DECLINE IN INVESTIGATIONS

The increase in civil penalties is contained in the bill to reauthorize the Export Administration Act, which Congress must pass this year.

The Office of Anti-Boycott Compliance has been criticized for a sharp decline in the number of investigations during the last two years.

One critic, Joe Kamalick, editor of the Boycott Law Bulletin in Houston, attributed the drop to the fact that the office has been chronically understaffed.

He said in a telephone interview Thursday that with a staff of 18, there is “no way” the office could adequately monitor some 5,000 U.S. companies that sell goods abroad.

The office is supposed to check every company that is taken off the Arab League’s official boycott list to see whether the reason is illegal compliance, but it has been unable to do so, Kamalick said.

Kamalick criticized the Commerce Department for failing to seek criminal penalties. And he faulted the department for chiefly going after small- and medium-size companies that have no in-house lawyers to advise them of violations. However, he conceded that some major firms have been fined, including Safeway, Sara Lee and Xerox.

Kamalick said that increasing the maximum civil, penalty would give the anti-boycott office another stick to ensure compliance. He said the office has been reluctant to use the ultimate civil penalty, which would be to revoke a company’s license to export.

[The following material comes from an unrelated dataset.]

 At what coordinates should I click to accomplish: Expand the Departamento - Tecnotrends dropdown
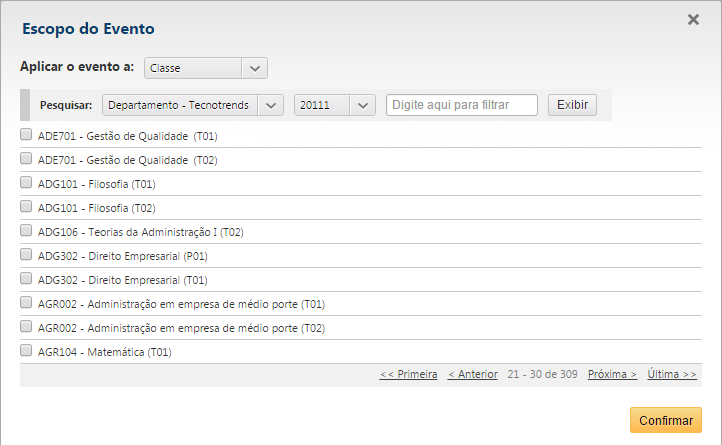[x=193, y=105]
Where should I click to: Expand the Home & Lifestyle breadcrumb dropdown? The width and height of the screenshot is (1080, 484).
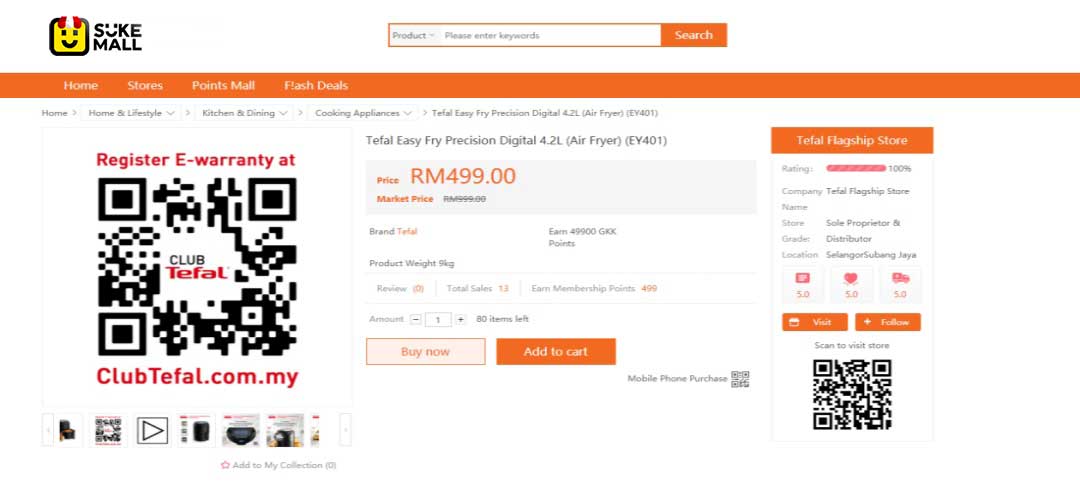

Meanwhile, 83 senators have signed a letter to President Bush urging him to press for anti-boycott measures when he goes to London next week for the meeting of the seven major industrialized nations.

“We must implore our trading partners to examine their own policies toward the boycott, and urge them to pass legislation which prohibits private-sector compliance,” said the letter, which was drafted by Sen. Frank Lautenberg (D-N.J.).

The senators emphasized that the United States cannot succeed by itself in getting the Arab nations to end the boycott.

“If the industrialized countries are unified in their approach, the Arab countries can be convinced to end their boycott against businesses that do have economic relations with Israel,” the letter said.